Gabriella Coleman is the hacker anthropologist whose work on the free software movement, Anonymous and the Arab Spring, the politicization of hacking, and the true role of alt-right dank memes in the 2016 elections are critical reading for the 21st century.
Coleman teamed up with UCLA anthropologist Christopher M. Kelty to edit the 8th edition of the social science journal Limn, devoted to critical writing about “Hacks, Leaks, and Breaches.”
The issue’s provocative table of contents includes Matt Jones on “The Spy Who Pwned Me” (“How did we get to state-sponsored hacking?”); Renée Ridgway on “Who’s hacking whom?” (“What can you do with a Tor exploit?”); an interview with Boing Boing favorite Lorenzo Franceschi-Bicchierai “about the details of the DNC hacks, making sense of leaks, and being a journalist working on hackers today” and another interview with veteran security journalist Kim Zetter “about infrastructure hacking, the DNC hacks, the work of reporting on hackers”; Claudio (“nex”) Guarnieri’s “What Is To Be Hacked? (“why civil society isn’t going to secure itself, and why it needs help from hackers”); Coleman on “The Public Interest Hack” (“How are hacking and leaking related?”); Ashley Gorham on “The Political Meaning of Hacktivism” (“the truth-telling zeal of WikiLeaks and the lulzy opinions of Anonymous”) and a new treatment of my engineering ethics story Car Wars, about the true problems of designing lethal, body-swallowing high-speed computers that treat their passengers as their adversaries.

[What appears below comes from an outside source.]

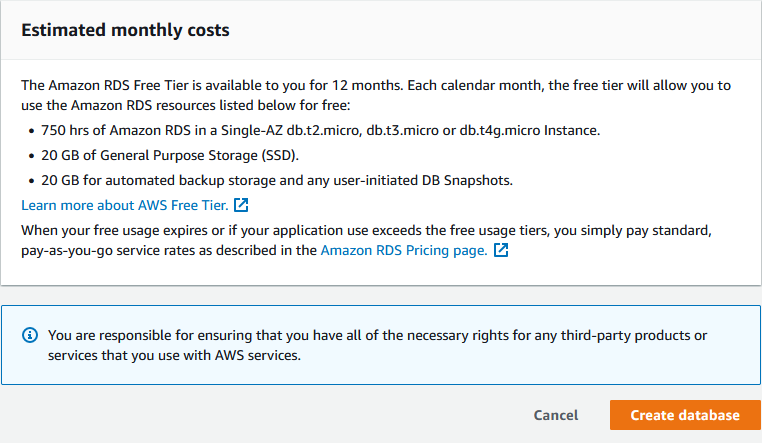
Task: Click the Estimated monthly costs heading
Action: point(126,30)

Here’s a taste of Coleman and Kelty’s preface to the issue:
For a long time now, those of us who study hacking and hackers have been arguing for more precision and better terminology—there are “genres” of hackers (Coleman and Golub 2008) as well as different historical periods, regional differences, specific and precise changes to the laws and technologies at stake, and larger political changes that implicate some hackers and not others. Hackers are frequently misunderstood precisely because we lack this precision in our public discourse and debate. But they aren’t only misunderstood—sometimes the shifting meanings are a sign of significant technical and political change.When media and public attention (and that of “hackers” as well) waxes and wanes; or when the meaning of hacking shifts to a different register, to a different definition, or to a different and distinct set of actors, it is a good sign that other elements of contemporary politics and culture are also changing. The shifting meaning of hacking, leaking and breaching seems to follow patterns, not unlike the phases of the moon: when the moon is waxing or waning different parts of it are visible. There is the dark side that we can never see, but then there are the parts that are lit up when it is full, or crescent, or gibbous. Definitions of hackers are kind of like these phases: in some periods the light is shining on the criminals and the spammers; in others, on the Free Software hackers, and in yet others on hacktivists like Anonymous. These groups never disappear completely, but they do slip into an obscurity generated by a lack of (or shift in) public discourse and interest or a momentary ebbing of certain kinds of activity (Kelty 2017).
But like the moon itself, the existence of hackers and the complex tools, techniques and infrastructure, doesn’t often change substantially. Hacking exists: whether it is referred to as leaking or breaching; whether it involves state actors, criminals or anarchist activists; whether it seems to disrupt an election, protest a corporation or government, or steal funds; whether it is about making software in a different way, or breaking it in a new way, hacking is a here to stay, whether we want it or not, and we learn more about it, the more carefully we look at and study it. We have much to learn about how hackers and hacking operate—whether that refers to the actions of state actors, hacktivists, free software developers, hacker-entrepreneurs, hack-driven leakers and journalists, criminal extorters of bitcoin, or information security researchers in search of a safer internet. We ought to peer at hacking more closely, and with a lot more care. With any luck, this issue of Limn is a telescope for those interested in seeing what hacking looks like up close, in all its phases.